Dirigente com mais de R$ 10 mi em dívidas e condenação à prisão conduz três clubes no Sul

KLEBER TOMAZ
ENVIADO ESPECIAL A CURITIBA

Como a personagem do conto de fadas Cinderela, obrigada a voltar para casa antes da meia-noite para "não virar abóbora", Aurélio Almeida, 43, dono de três times no Paraná, também tem de se recolher nesse horário, mas sob o risco de ir de novo para a cadeia.
"Posso até sair por aí e mentir, mas e se alguém me vir? Sou pessoa pública, muitos me vigiam", diz Almeida, presidente do Império do Atleta de Futebol Ltda., dona do Império do Futebol, Grêmio Maringá e Real Brasil.
Condenado à prisão em 2003 por estelionato (comprou quatro carros, mas não pagou) e usurpação de função pública (levou uma milícia armada ao tribunal de Chapecó-SC), o cartola, que já esteve preso, cumpre parte da pena de 39 meses em regime aberto desde 23 de janeiro de 2004.

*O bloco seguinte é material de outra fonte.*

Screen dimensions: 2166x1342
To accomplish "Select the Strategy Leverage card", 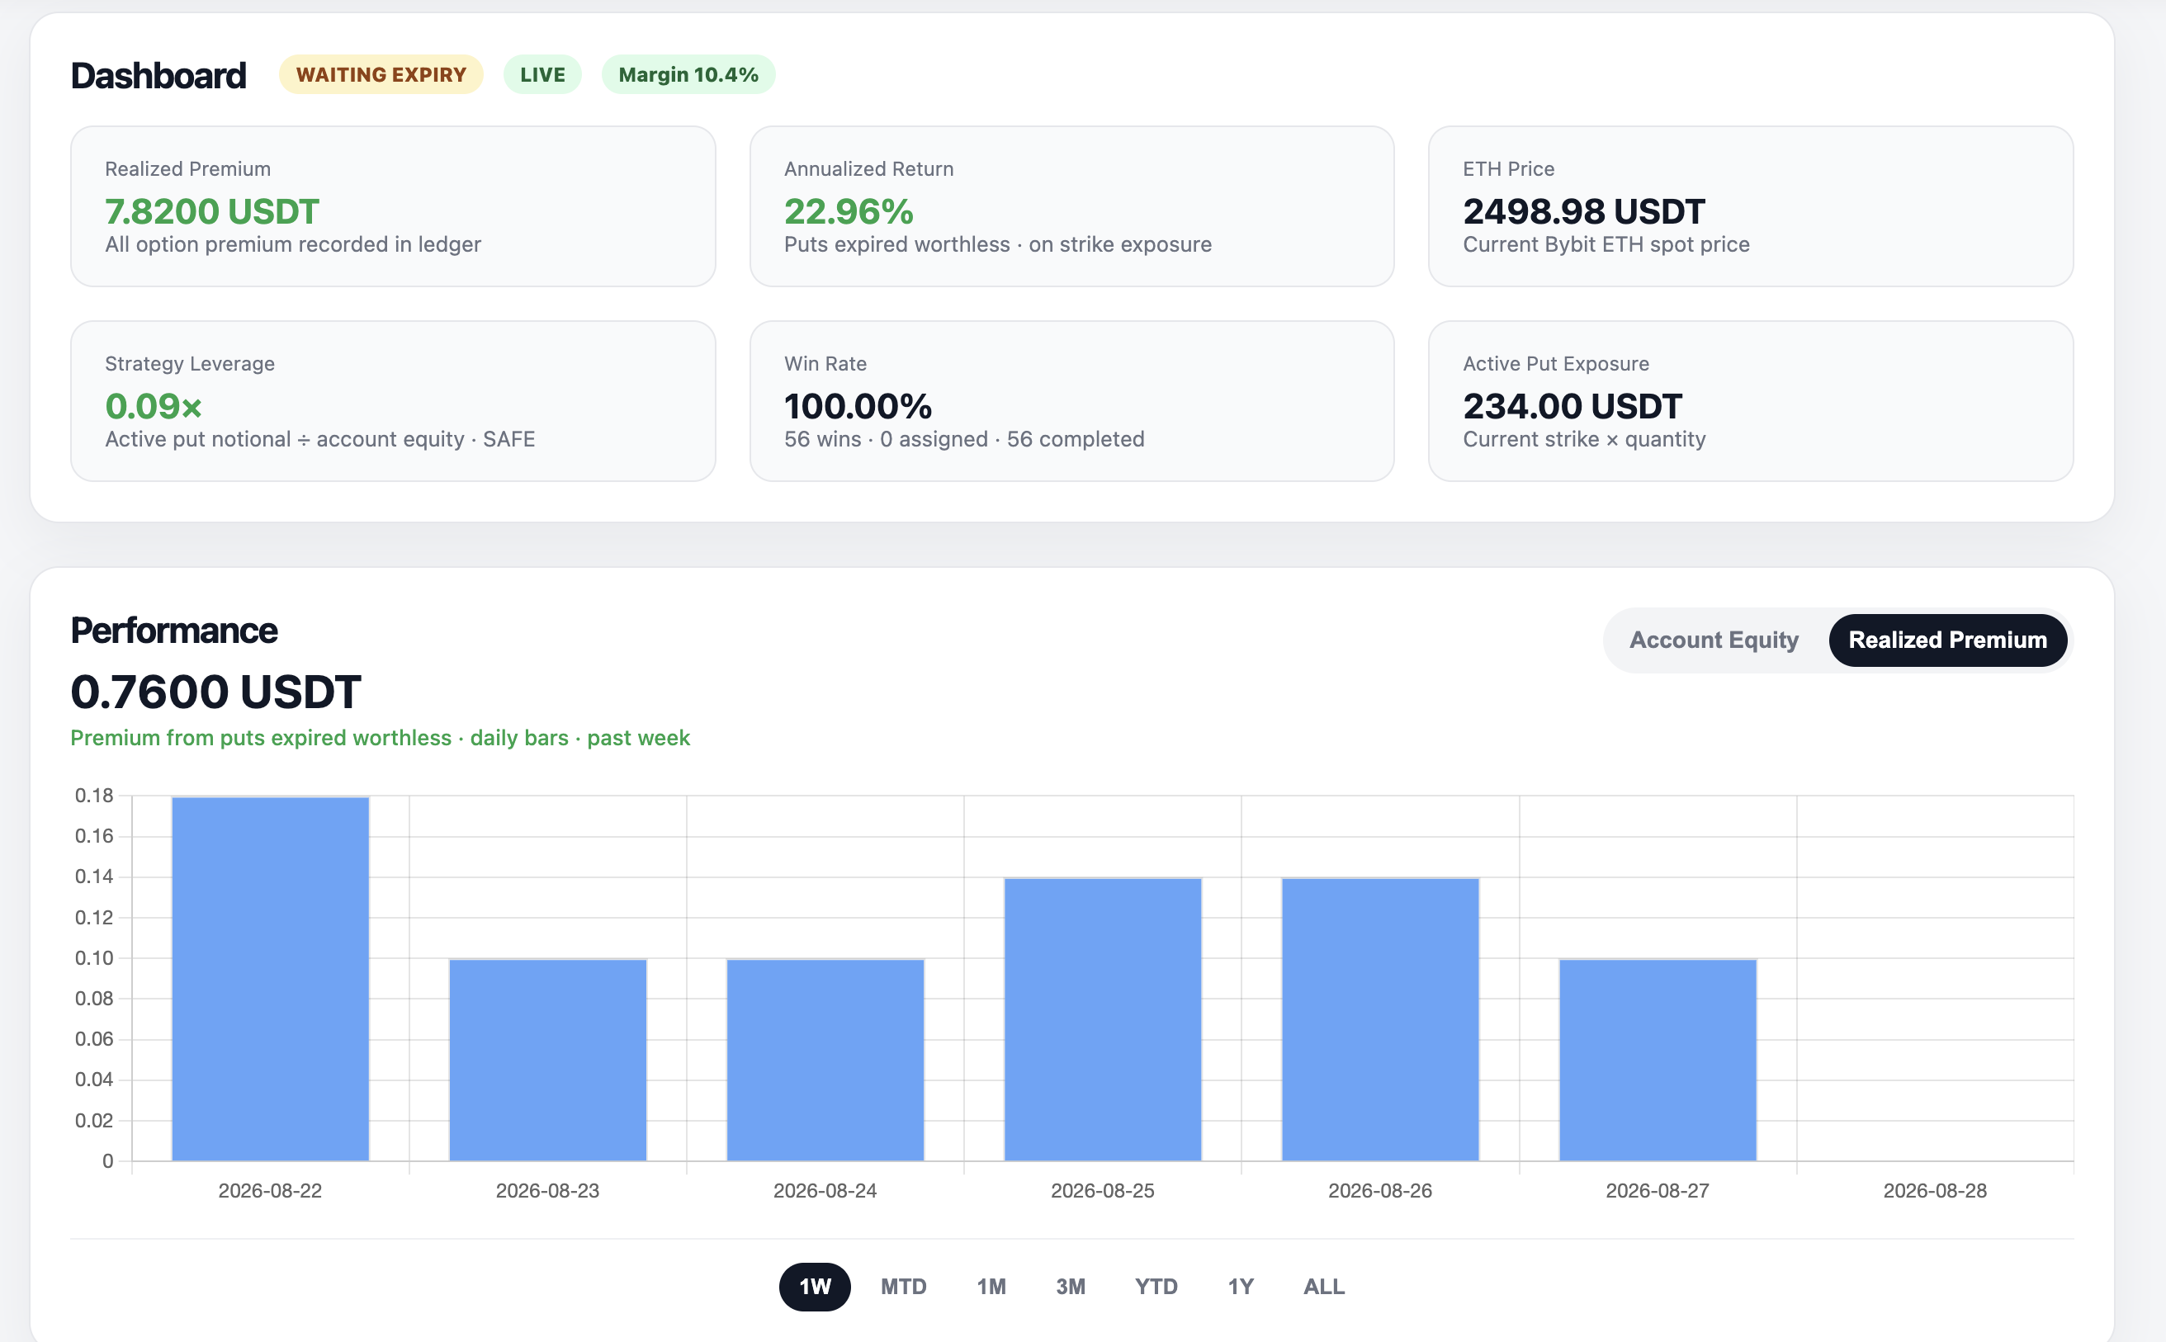I will 393,401.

"Sou inocente. Meu primo comprou os carros, com cheque roubado da minha mulher. Na outra condenação, não sabia que meus seguranças [policiais contratados] foram armados no tribunal", defende-se o empresário, natural de Nonoai-RS e que nos tempos de atleta era apelidado de Índio. Para não ser preso de novo, ele deve seguir regras. A principal é não estar na rua após as 24h.
As outras são não sair de Curitiba por mais de cinco dias sem autorização judicial, portar arma, tomar bebida alcoólica ou ir a bares. Deve prestar oito horas semanais de serviços comunitários.

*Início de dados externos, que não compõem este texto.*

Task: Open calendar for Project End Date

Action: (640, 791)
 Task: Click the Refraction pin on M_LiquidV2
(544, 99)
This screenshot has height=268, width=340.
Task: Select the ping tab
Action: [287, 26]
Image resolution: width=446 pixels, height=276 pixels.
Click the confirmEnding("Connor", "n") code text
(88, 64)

Antes, Almeida tinha de se recolher às 22h, mas pediu para voltar para casa às 24h para poder acompanhar os jogos do Império. Sua condenação termina em junho de 2006. Apesar disso, já entrou com pedido de indulto.

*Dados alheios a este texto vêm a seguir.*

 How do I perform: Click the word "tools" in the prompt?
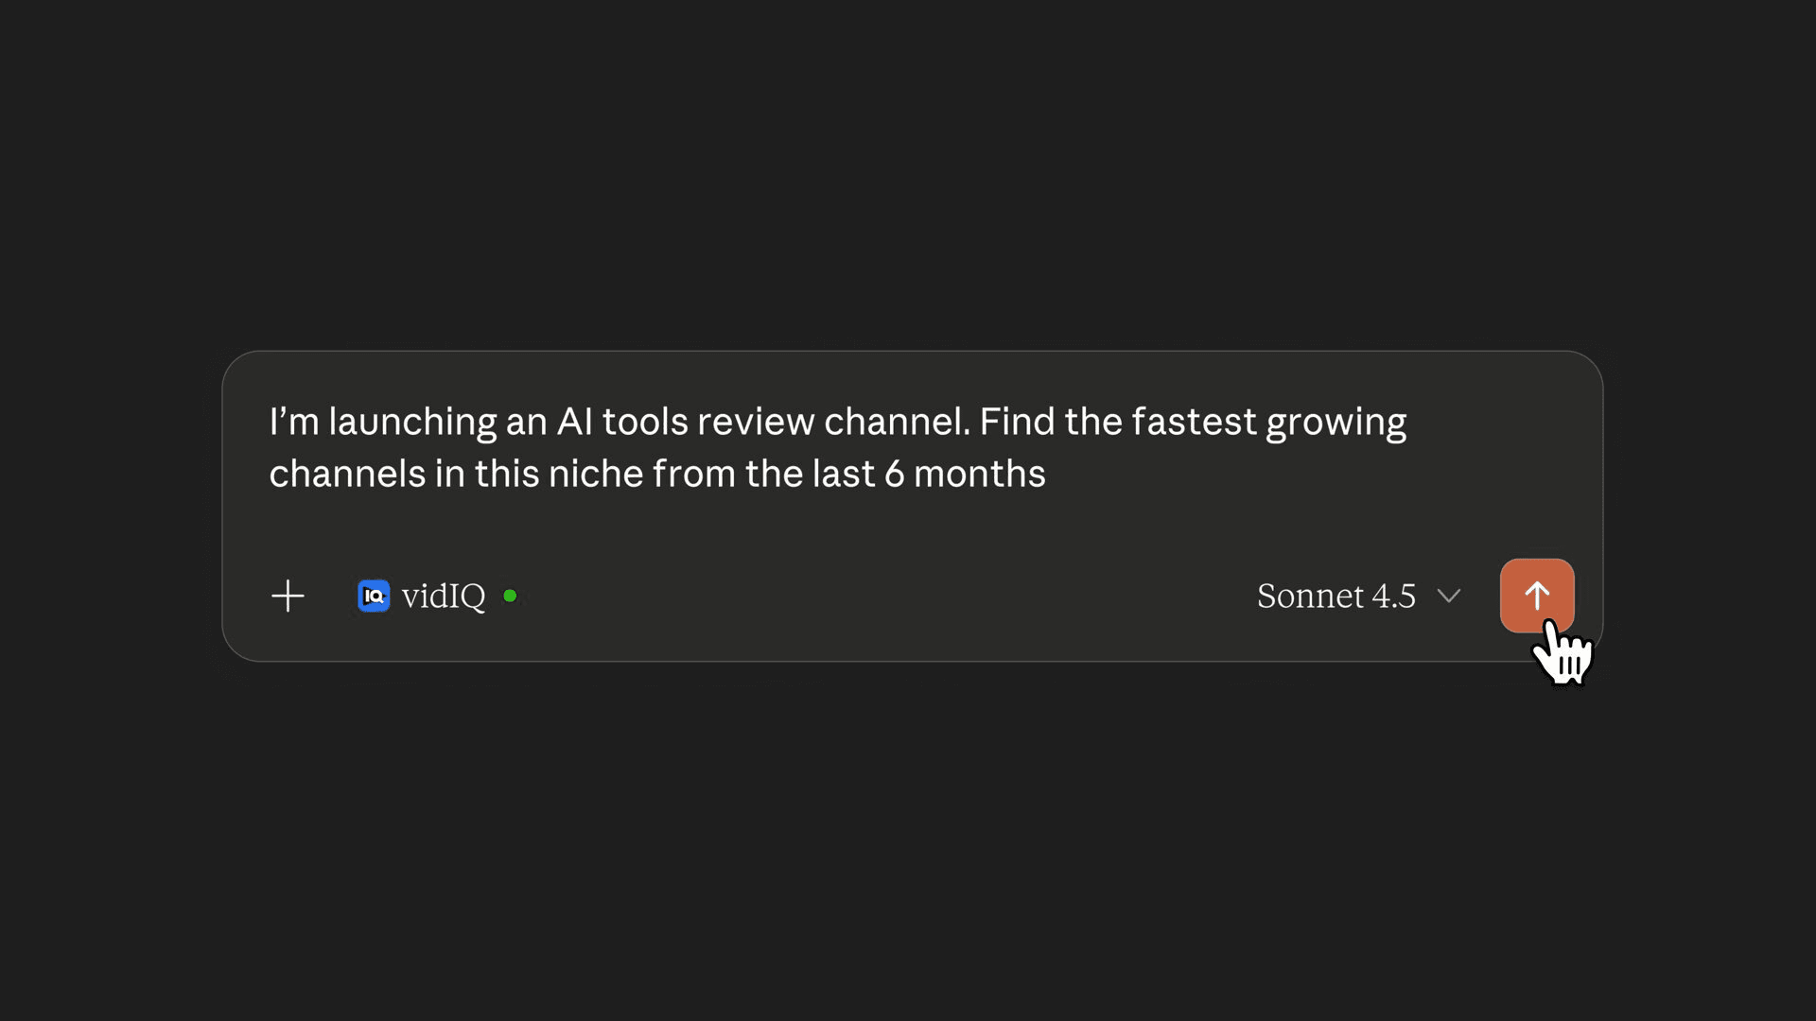pyautogui.click(x=645, y=422)
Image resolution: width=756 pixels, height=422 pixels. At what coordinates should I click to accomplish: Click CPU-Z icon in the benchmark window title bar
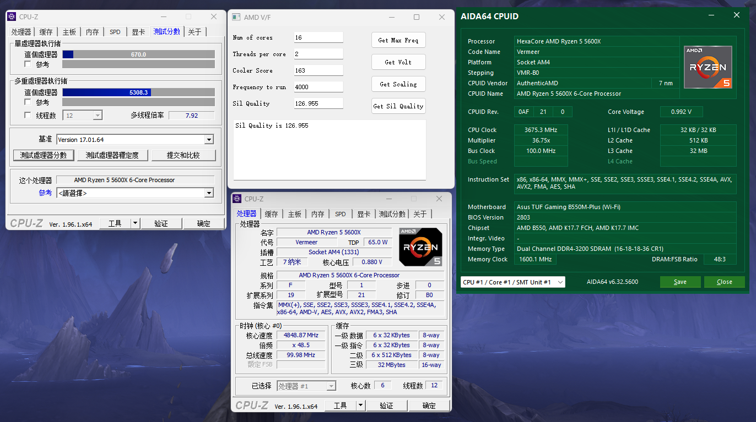point(12,17)
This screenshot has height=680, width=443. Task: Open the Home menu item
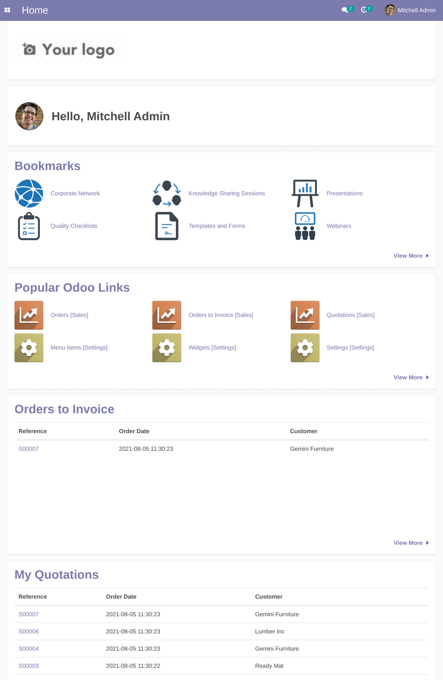(x=35, y=10)
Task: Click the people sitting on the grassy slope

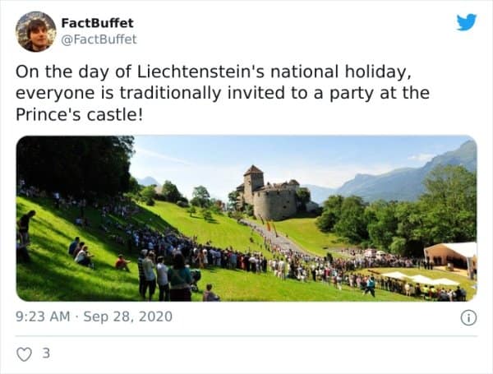Action: [82, 253]
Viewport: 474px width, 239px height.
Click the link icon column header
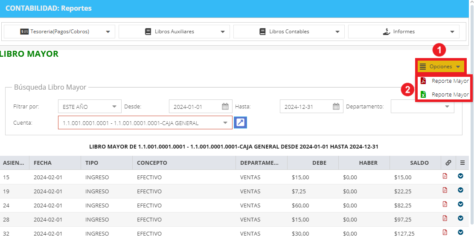[448, 163]
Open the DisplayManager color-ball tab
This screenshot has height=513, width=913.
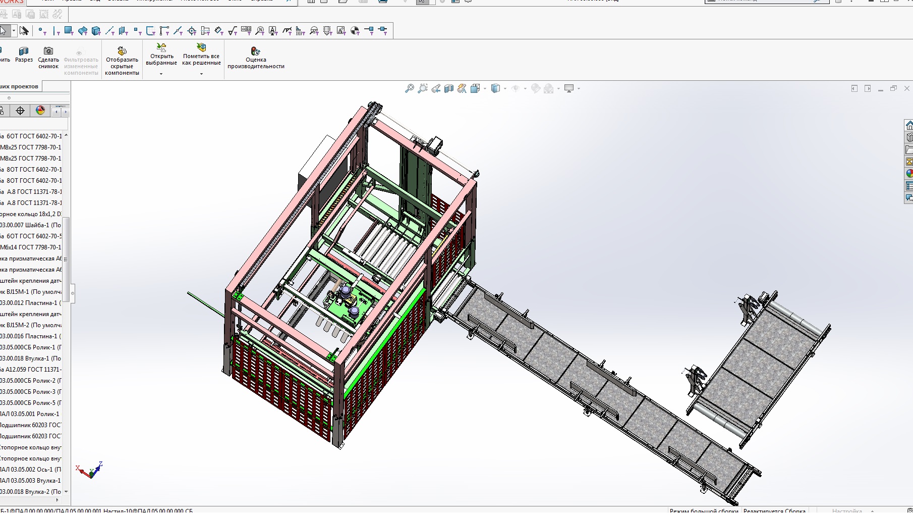40,111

Quem provavelmente não perdoará Almeida são seus credores. "Minha dívida com eles é de mais de R$ 10 milhões", diz o cartola.
Mesmo com a imagem abalada, o dirigente amplia seu "império". Criou, neste ano, o Real Brasil, que deve disputar a segunda divisão do PR. "Negocio atletas. É da venda deles para fora que vem o dinheiro de meus clubes", conta Almeida, que foi autorizado a ir três vezes ao México negociar.
Recentemente, viu o Império ganhar repercussão nacional. O time, que não tem estádio próprio -aluga o Erton Queiroz, do Paraná Clube- tomou do Atlético-PR um gol que não aconteceu.
Já o Grêmio Maringá foi comprado por R$ 260 mil em 2002 e também estará na segundona.
Marcílio Krieger, especialista em direito esportivo, declara ser possível um condenado presidir clubes. "O problema é se a pessoa for presidente de agremiações que disputam a mesma divisão." A Lei Pelé só proíbe sentenciados de presidirem federações ou confederações. "A lei foi criada para pegar a CBF e não os clubes."
Almeida não se preocupa e faz planos. "Talvez vire presidente do Real. Aí venderei o Grêmio Maringá." Segundo a federação do PR, ele preside só o Grêmio. Porém, no site do clube (www.imperiodofutebol.com.br) aparece como presidente do Império.
"É um erro, vou corrigir. O presidente é o Ademar Scarpelini", justifica Almeida, que até ontem, porém, não retificara a informação no site. Ele dirige seu "império" do sexto andar inteiro do Curitiba Trade Center, prédio comercial de luxo na cidade. "Comprei o andar de 900 m2 em 99 por mais de R$ 1 milhão", gaba-se.
Após ser indagado se aceitaria tirar fotos, pediu um "tempinho" para arrumar as melenas. "Espera um pouco, vou molhar os cabelos", pediu Almeida, que é definido como "portador de personalidade tomada pela vaidade e soberba" na sentença assinada pelo juiz Erminio Amarildo Darold.
Por causa da fama de mau pagador, suas equipes têm dificuldades de obter patrocínio. Sendo assim, não restou alternativa ao cartola senão a de firmar parceria com Deus na camisa do Império.
O dirigente estampou a inscrição "MT 6.33 em primeiro lugar",
em referência ao texto bíblico de São Mateus, capítulo 6, versículo 33: "Buscai pois primeiramente o reino de Deus e a justiça, e todas estas coisas se vos acrescentarão".
A fé também foi importante para Almeida suportar os sete meses e 20 dias em que esteve preso entre o centro de triagem de Curitiba, o presídio de Chapecó (SC) e a Colônia Penal Agrícola (CPA), em Piraquara (PR). Nesta última, protagonizou fato inusitado em 2004 ao levar o Grêmio para pré-temporada na cadeia. "Avaliei meu time, que, mesmo vencendo os presos por 6 a 0, caiu para a segunda divisão do Estadual."